Page MenuHomePhabricator

Changes to RDF formatter URI should be visible in query service
Open, MediumPublic

Description

As a Wikidata editor, I want the query service to reflect the current data in Wikidata. When a formatter URI for RDF resource has been defined, I want it to be consistently applied in the query service, to make it easy to query linked data.

Problem:
When a formatter URI for RDF resource statement is added or edited on an external ID property, the RDF output of all items using that property changes (see Normalized External ID), but the change is not visible in the query service until each affected item is edited, because only then will the query service updater process those items and see the changed value.

Example:
A formatter URI was recently added to TAXREF ID (P3186), but the number of wdtn:P3186 triples is significantly lower than the number of wdt:P3186 triples (user report):

SELECT ?wdtn ?wdt (CONCAT(SUBSTR(STR(100*?wdtn/?wdt), 1, 5), "%") AS ?percent)
WITH {
  SELECT (COUNT(*) AS ?wdtn) WHERE {
    [] wdtn:P3186 [].
  }
} AS %wdtn
WITH {
  SELECT (COUNT(*) AS ?wdt) WHERE {
    [] wdt:P3186 [].
  }
} AS %wdt
WHERE {
  INCLUDE %wdtn.
  INCLUDE %wdt.
}

Try it!

wdtnwdtpercent
4574417923525.52%

Screenshots/mockups:

BDD
GIVEN
AND
WHEN
AND
THEN
AND

Acceptance criteria:

Open questions:

Related Objects

Event Timeline

Lucas_Werkmeister_WMDE renamed this task from Changes to RDF formatter URL should be visible in query service to Changes to RDF formatter URI should be visible in query service.Jul 23 2020, 9:50 AM
Lucas_Werkmeister_WMDE added a subscriber: dcausse.

I assume one way to do this would be to teach the importer what RDF formatter URI statements look like (i. e., it would need to know the special property ID formatter URI for RDF resource (P1921)).

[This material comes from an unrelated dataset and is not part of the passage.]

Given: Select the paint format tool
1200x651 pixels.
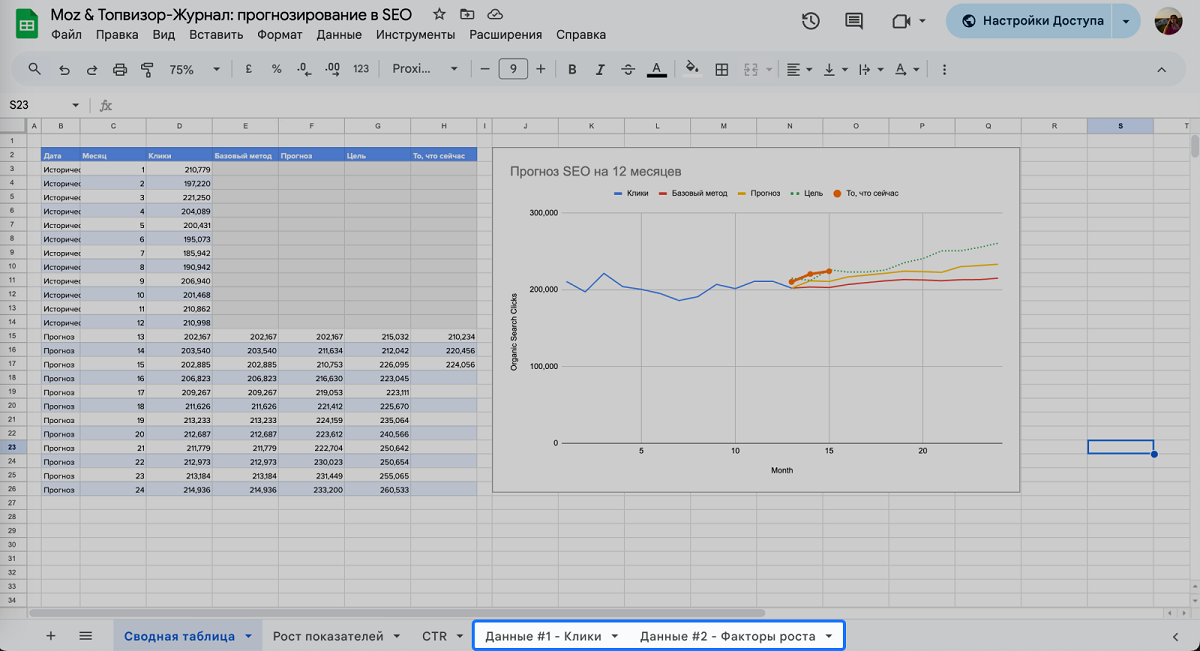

Then, when the updater sees a change to this value, it gets a list of affected items (either from the query service or from the links table/API of the repo wiki) and schedules updates for all of them, as if they’d been edited. The biggest problem is probably that this has the potential to suddenly schedule a huge number of updates, depending on how widely used the affected property is (imagine editing the formatter URI of VIAF ID).

@dcausse do you think this is at all feasible?

It might be feasible but it's not clear yet how hard it would be.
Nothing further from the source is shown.